Every PMO plan includes some form of risk management, and a favorite way to communicate risk to your team, sponsors, and other stakeholders is the (ageless) risk register.

So much has been written about the ubiquitous risk register, it's a wonder there is anything more to be said. But here goes:

In simplest terms, the risk register is a matrix of rows and columns showing the elements of expected value:
  • Rows identify the risk impact and give it some weight or value, which can be as simple as high, medium, or low. But if you have information -- or at least an informed guess -- about dollar value, then that's another way to weight the risk impact value.

  • Columns identify the probability of the impact actually occurring. Again, with little calibrated information, an informed guess of high, medium, or low will get you started. 

  • The field of column-row intersections is where the expected value is expressed. If you're just applying labels, then an intersection might be "high-medium" row by column. Statistically you can't calculate anything based on uncalibrated labels, but nonetheless the "low-low" are not usually actively managed, and thus the management workload is lessened.
But, there is more to be said (Big words start here)
Consider having more than one matrix, each matrix aligned with the nature of the risk and the quality of the information.

White noise register: One class of risks are the so-called "white noise" risks which are variously called stochastic or aleatory risks; they have three main characteristics:
  1. They are utterly random in the moment, but not necessarily uniformly or bell shaped in their distributions.
  2. They have a deterministic -- that is, not particularly random and not necessarily linear -- long-term trend or value. Regression methods can often times discover a "best fit" trend line.
  3. Other than observe the randomness to get a feel for the long term trend and to sort the range of the "tails", or less frequently occurring values, there's not much you can do about the random effects of "white noise"
Aleatory risks are said to be "irreducible", meaning there is nothing about the nature of the risk that can be mitigated with more information. There are no information dependencies.

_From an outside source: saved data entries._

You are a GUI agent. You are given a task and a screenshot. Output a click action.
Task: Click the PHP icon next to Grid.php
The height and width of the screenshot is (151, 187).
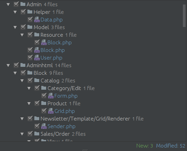[x=51, y=111]
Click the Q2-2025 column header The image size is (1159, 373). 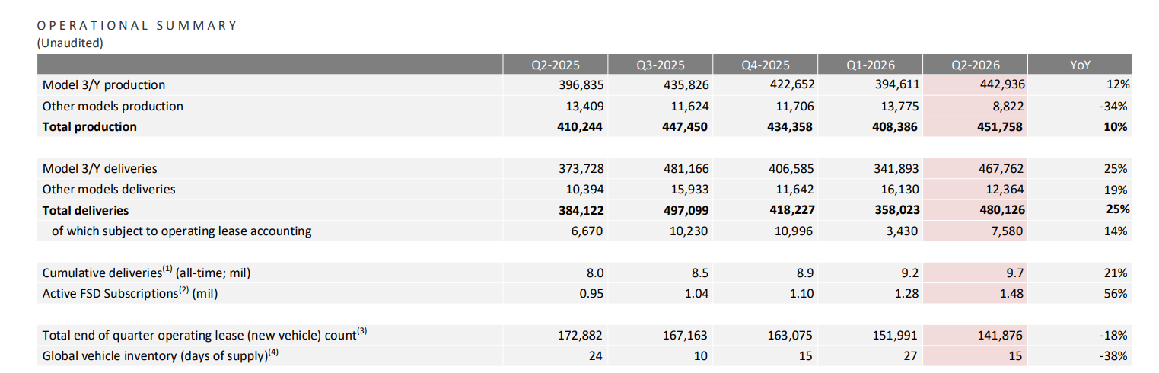pyautogui.click(x=555, y=65)
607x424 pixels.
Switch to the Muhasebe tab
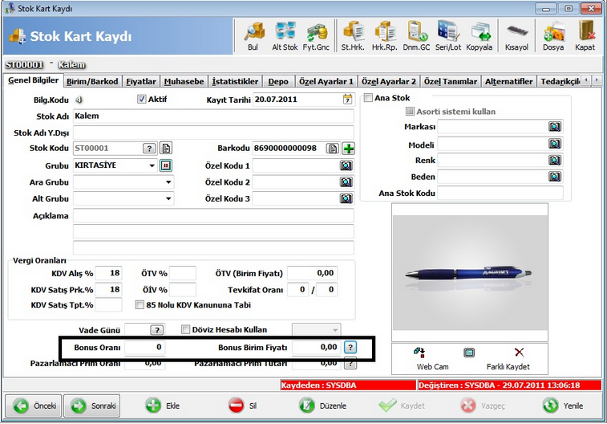pos(184,82)
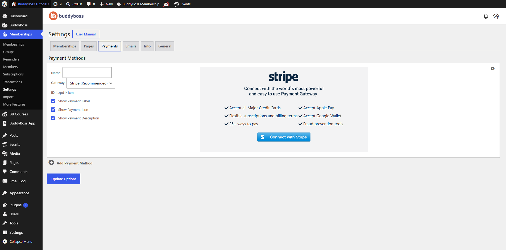This screenshot has height=250, width=506.
Task: Click the Update Options button
Action: point(64,179)
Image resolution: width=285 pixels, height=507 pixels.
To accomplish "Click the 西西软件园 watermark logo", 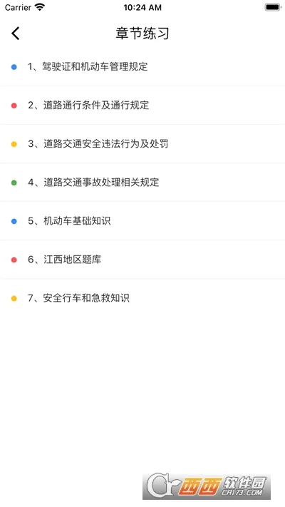I will (207, 486).
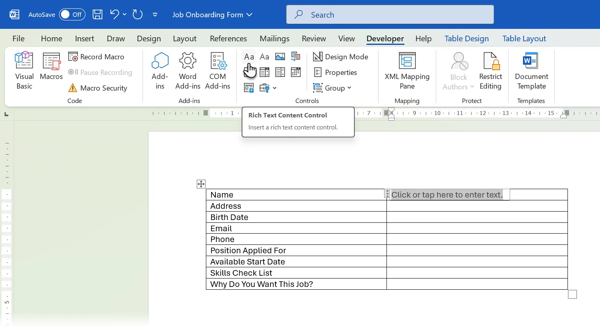Insert a Combo Box Content Control
Image resolution: width=600 pixels, height=327 pixels.
tap(264, 73)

Epistemic risks are those with information dependencies. Epistemic risks could have their own risk register which identifies and characterizes the dependencies:
  • Epistemic risks are "reducible" with more information, approaching -- in the limit -- something akin to a stochastic irreducible risk. 
  • An epistemic risk register would identify the information-acquisition tasks necessary to manage the risks

Situationally sensitive Idiosyncratic risk register: Idiosyncratic risks are those that are a peculiar and unique subset of a more general class. Idiosyncratic risks are unique to a situation, and might behave differently and be managed differently if the situation changed.  And so the risk register would identify the situational dependency so that management actions might shift as the situation shifts.

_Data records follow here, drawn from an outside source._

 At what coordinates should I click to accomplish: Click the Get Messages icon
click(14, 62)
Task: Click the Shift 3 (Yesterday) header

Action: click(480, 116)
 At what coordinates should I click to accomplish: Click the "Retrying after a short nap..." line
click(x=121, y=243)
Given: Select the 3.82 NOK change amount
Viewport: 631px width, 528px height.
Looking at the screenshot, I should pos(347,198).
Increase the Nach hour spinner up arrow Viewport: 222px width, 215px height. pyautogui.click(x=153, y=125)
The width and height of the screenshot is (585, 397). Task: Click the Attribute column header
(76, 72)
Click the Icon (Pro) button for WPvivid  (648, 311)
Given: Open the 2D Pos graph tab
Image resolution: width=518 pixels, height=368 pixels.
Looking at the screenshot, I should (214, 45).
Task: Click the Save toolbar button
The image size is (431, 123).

Hypothesis or experiment driven risks are methodologically unique. When you think about it, a really large proportion of the risks attendant to projects fall into this category. 

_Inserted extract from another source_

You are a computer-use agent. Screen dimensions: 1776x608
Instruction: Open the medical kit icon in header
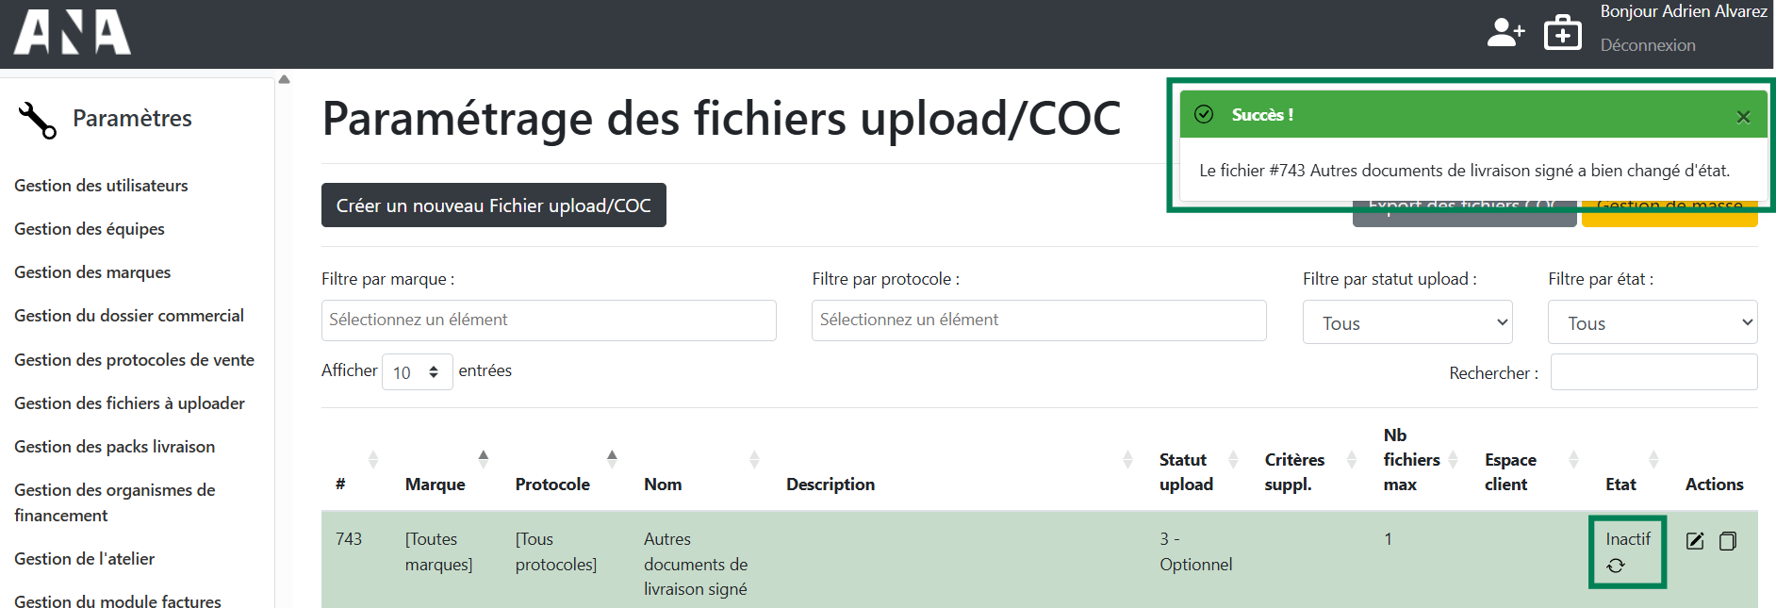click(x=1562, y=33)
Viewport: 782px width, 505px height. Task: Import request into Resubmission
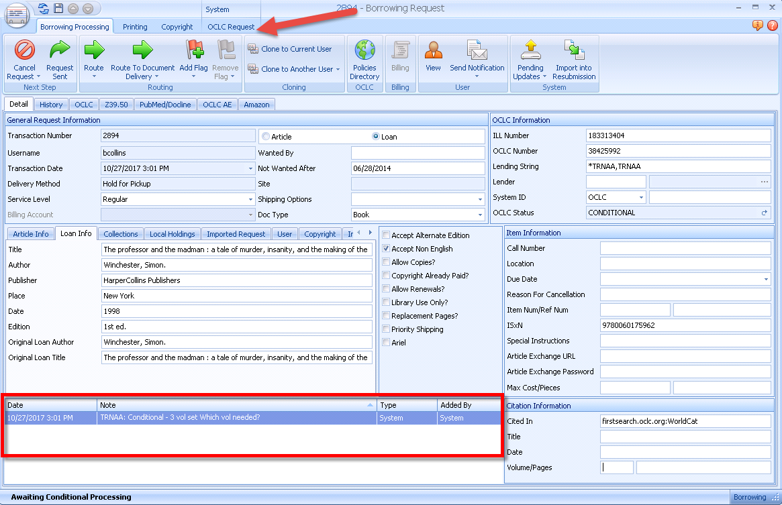(574, 59)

With these types of risks we get into Bayesian methods of estimating and considering conditional risks where the risk is dependent on conditions and evidence which are updated as new observations and measurements are made.
These risks certainly belong on their own register with action plans in accord with the methodology below.  The general methodology goes like this:
  • Hypothesize an outcome (risk event) and 
  • Then make a first estimate of the probability of the hypothesized event, with and without conditions.
  • Make observations or measurements to confirm the hypothesis
  • If unconfirmed, adjust the estimate of conditions, and repeat until conditions are sufficiently defined to confirm the hypothesis
  • If no conditions suffice, then the hypothesis is false. Adjust the hypothesis, and repeat all. 
Pseudo-chaotic risks: These are the one-off, or nearly so, very aperiodic upsets or events that are not stochastic in the sense of having a predictable observable distribution and calculable trend. Some are known knowns like unplanned absences of key personnel. 

Anti-fragile methods: Designing the project to be anti-fragile is one way to immunize the project from the pseudo-chaotic risks. See my posts on anti-fragile for more.

Bottom line: take advantage of the flexibility of a generic risk register to give yourself more specificity in what you are to manage.